Alasdhair Willis has been the creative director of Hunter for six years, and in that time, he’s helped take the storied brand beyond rain boots. Though you’ll still find many iterations of the wellie, you’ll also come across boxy rubberized backpacks and slick outerwear. When Willis came to Toronto a few months ago (the brand recently opened an outpost inside Yorkdale mall), I caught up with the designer over coffee (green juice for him) at Yorkville’s Hazelton Hotel. Here’s what he had to say.
On the Evolution of Festival Fashion
“Coachella is slightly different to any other festival. There’s a go-to festival uniform that we all know in terms of denim cut-offs, boots and that sort of more boho kind of vibe. But if you take the more historic and long-lasting festivals like Glastonbury, the music and the bands have somewhat led the narrative of fashion. Now, you have the flip situation where it’s not really anything to do with the genre of music, it’s do with what is more prevalent at the time from a fashion perspective, it’s not ‘I’m a Radiohead fan, and this is how I should be dressing.’ Coachella is a disruptive opportunity for fashion. It’s quite interesting that it’s no longer the genre of music that’s driving your look but the other way around.”
On Making Heritage Modern
“When you go into a brand like Hunter, the key is understanding what is relevant from the past. Really getting hold of that and working with that. And the aspects that are no longer speak to consumers today, you’ve got to be able to leave those behind. There’s a great deal of bravery when you take on a heritage brand. People think, ‘oh you can just lean on it and regurgitate it whenever.’ That has been done by a number of brands, but the braver way to progress is about putting it forward. If you look at Hunter’s history, we’ve had a relationship with certain…pursuits of the country that are no longer a major part of the brand. Like hunting and shooting, it’s no longer a way of life of our consumer.”

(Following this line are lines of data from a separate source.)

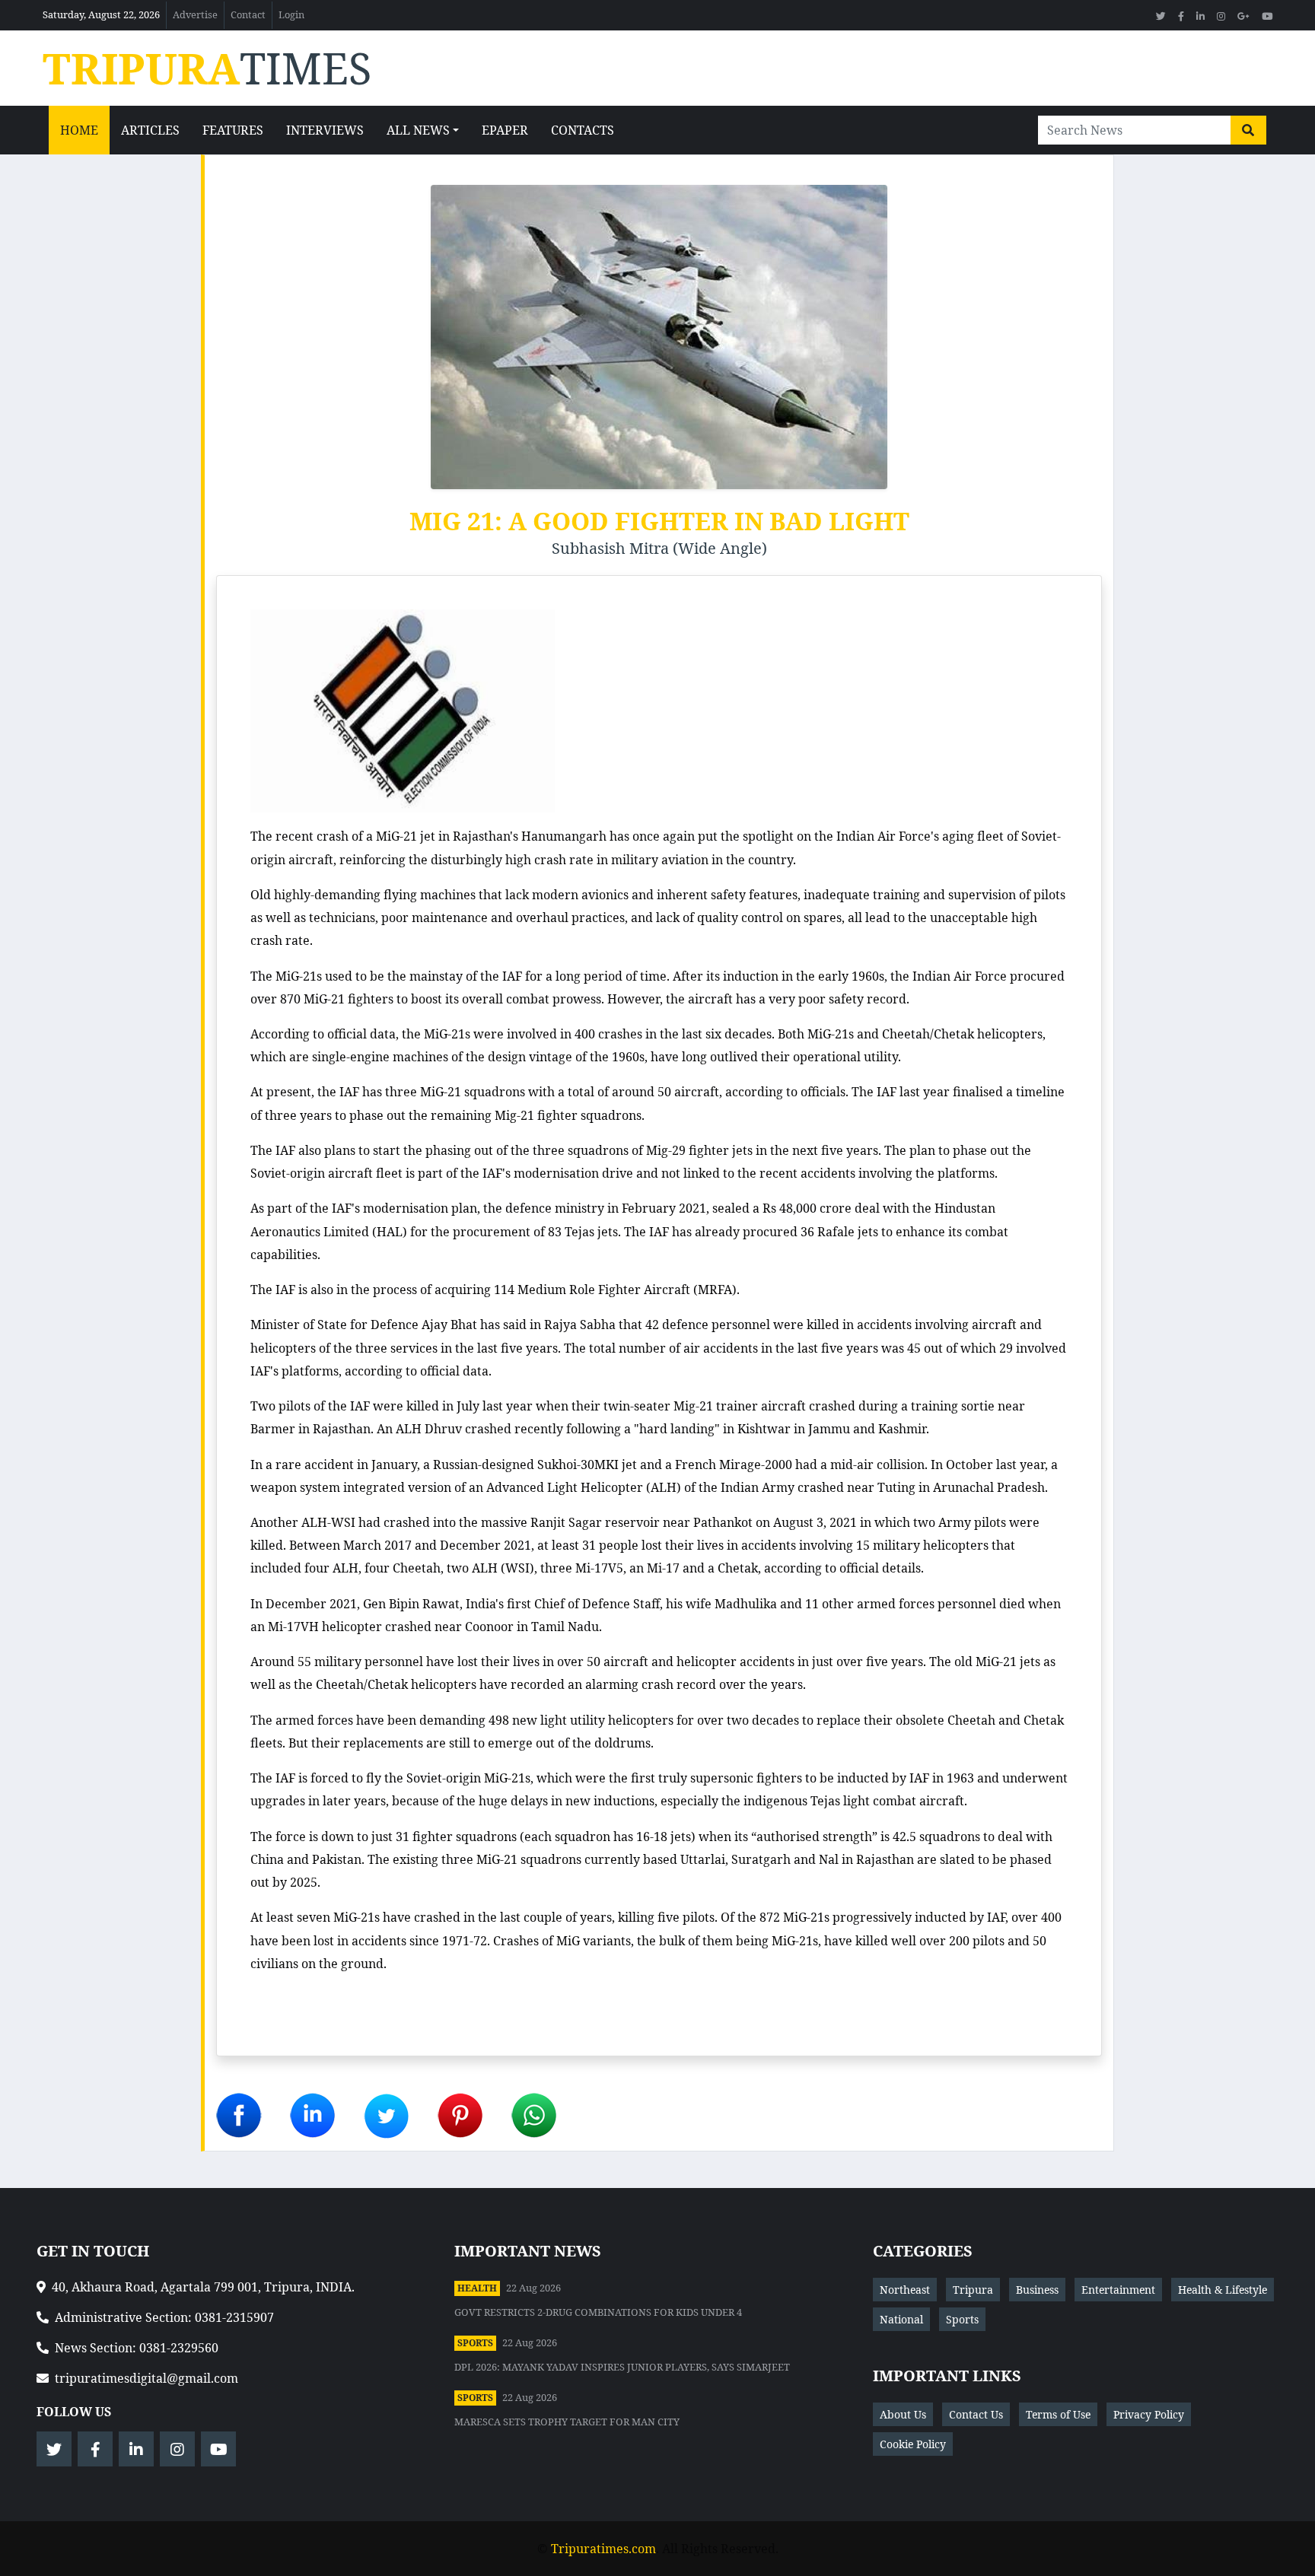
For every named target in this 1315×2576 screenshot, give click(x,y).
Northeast (905, 2289)
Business (1037, 2289)
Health (477, 2288)
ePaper (505, 130)
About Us (903, 2414)
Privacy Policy (1148, 2414)
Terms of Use (1058, 2414)
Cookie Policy (913, 2444)
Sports (475, 2342)
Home (79, 130)
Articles (150, 130)
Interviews (325, 130)
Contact (248, 14)
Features (232, 130)
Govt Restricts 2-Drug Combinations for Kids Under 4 (598, 2312)
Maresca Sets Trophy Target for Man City (567, 2421)
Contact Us (976, 2414)
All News (418, 130)
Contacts (582, 130)
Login (291, 14)
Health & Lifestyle (1222, 2289)
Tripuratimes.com (603, 2548)
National (901, 2319)
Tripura (973, 2289)
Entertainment (1118, 2289)
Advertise (195, 14)
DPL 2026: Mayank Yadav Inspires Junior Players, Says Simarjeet (622, 2367)
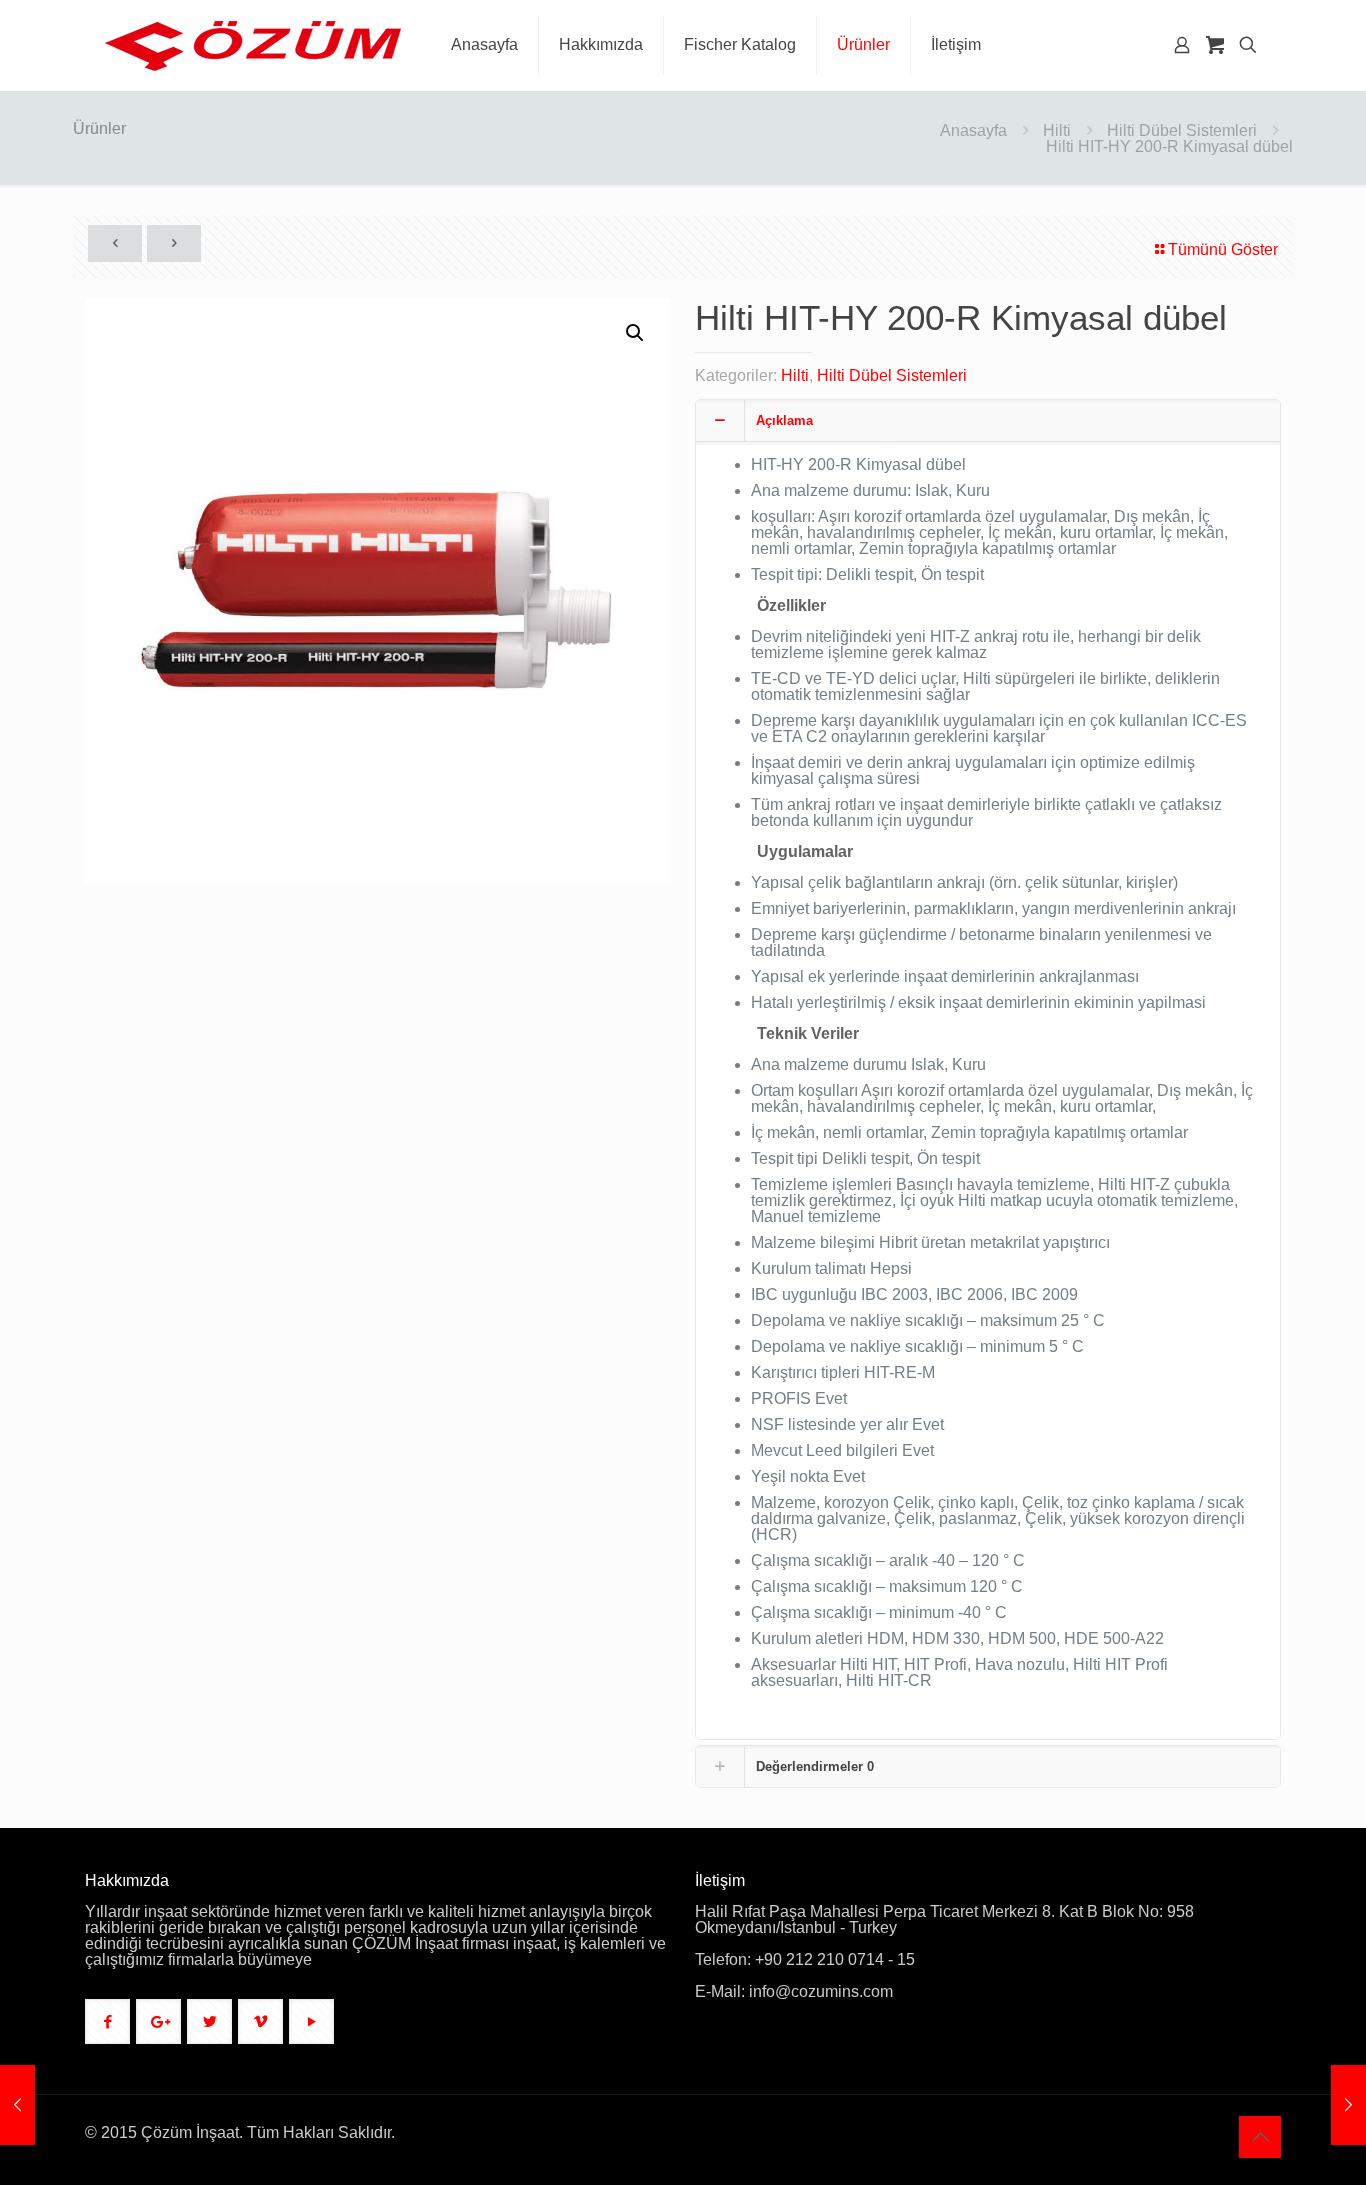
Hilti (1057, 130)
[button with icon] (107, 2021)
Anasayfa (973, 130)
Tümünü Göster (1223, 249)
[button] (636, 333)
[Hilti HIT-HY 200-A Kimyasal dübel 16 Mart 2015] (17, 2105)
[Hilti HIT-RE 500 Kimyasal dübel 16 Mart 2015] (1348, 2105)
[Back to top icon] (1260, 2137)
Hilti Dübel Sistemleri (1182, 130)
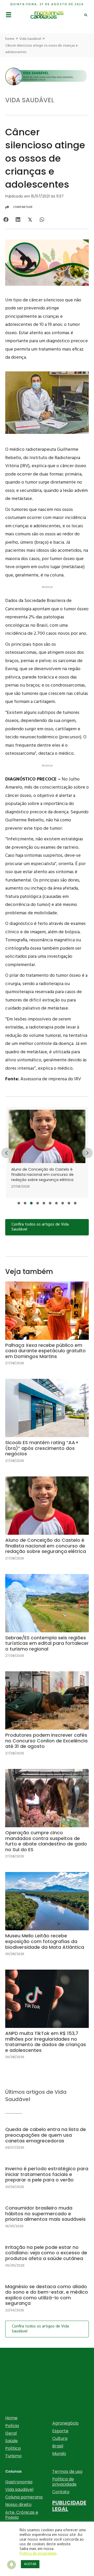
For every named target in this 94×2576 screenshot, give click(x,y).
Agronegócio (65, 2423)
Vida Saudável (30, 39)
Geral (11, 2433)
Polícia (12, 2426)
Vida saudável (19, 2489)
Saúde (11, 2441)
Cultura (59, 2438)
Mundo (59, 2454)
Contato (60, 2492)
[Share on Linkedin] (18, 219)
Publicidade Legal (69, 2505)
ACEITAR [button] (30, 2564)
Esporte (60, 2431)
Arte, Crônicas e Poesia (21, 2514)
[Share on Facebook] (6, 219)
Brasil (57, 2446)
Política (13, 2448)
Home (11, 2418)
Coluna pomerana (24, 2497)
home (9, 39)
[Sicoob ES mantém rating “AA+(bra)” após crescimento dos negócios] (47, 1425)
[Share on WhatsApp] (42, 219)
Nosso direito (18, 2505)
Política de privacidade (64, 2481)
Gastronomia (18, 2482)
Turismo (13, 2456)
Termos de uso (67, 2472)
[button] (19, 1203)
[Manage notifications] (11, 2564)
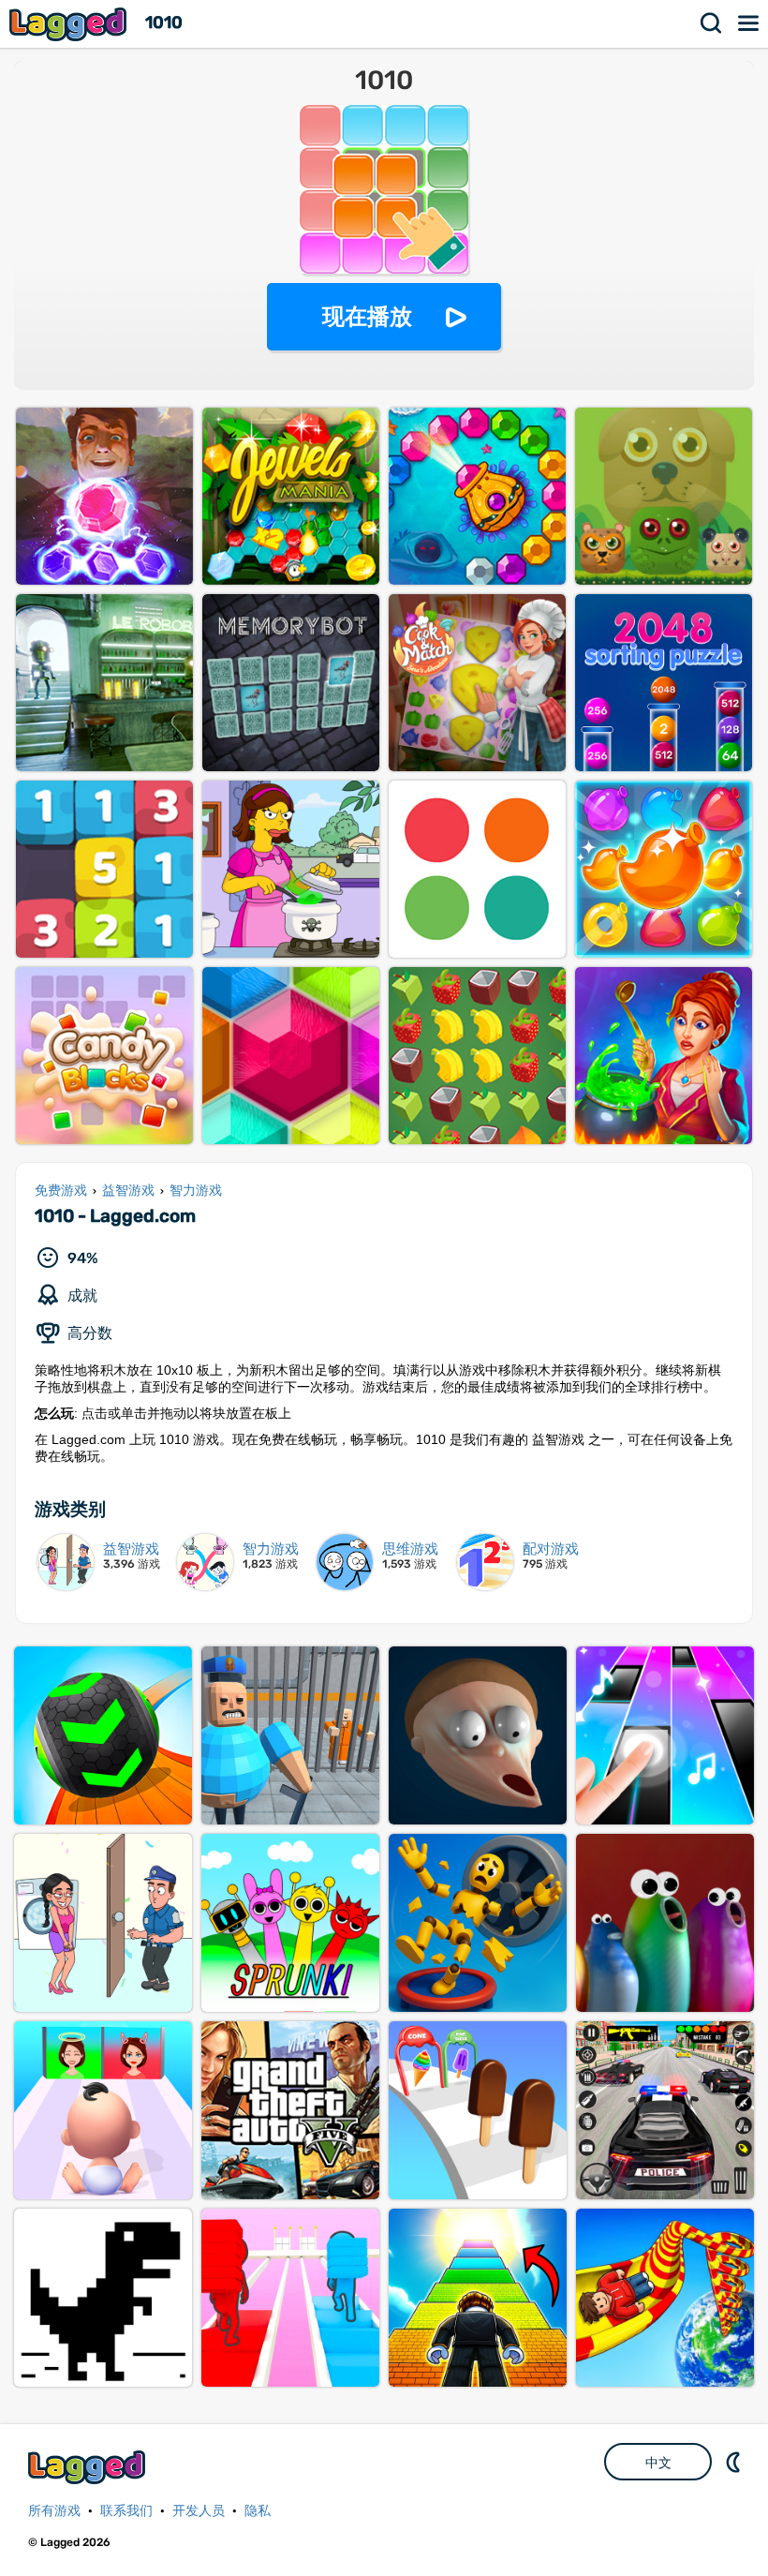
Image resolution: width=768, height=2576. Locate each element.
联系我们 (126, 2511)
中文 (658, 2462)
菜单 (749, 23)
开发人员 (198, 2511)
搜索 (712, 23)
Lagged (70, 24)
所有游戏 (54, 2511)
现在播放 (367, 316)
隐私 (257, 2511)
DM (735, 2461)
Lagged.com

“I have a place in the English countryside in Worcestershire. It’s very, very beautiful and it’s enough of a distance from London to feel that escape element. Scandinavia has a similar thing, in July they all disappear to the archipelago and Canadians have their cottages on the weekends, which is a major part of the lifestyle. I have to deliver a product that can be worn in the city and the country. It’s not solely and urban brand.”
On His Work Ethic
“I can’t rest unless I feel I’ve gotten as close to perfection as possible. I’m not one of those people who can just walk out, go home and switch off. I get obsessive as well, so if there’s something that isn’t quite right, I repeat it over and over again. Does that make me a perfectionist? It’s something that I’ve always had. My first real job when I did [Wallpaper] magazine was with Tyler Brûlé. He was very, very insistent – and rightly so – on making sure that nothing left the office unless it was up to the highest standard we could possibly deliver. It’s always stuck with me. I expect that of people who work with me because it’s why you’re there, really.”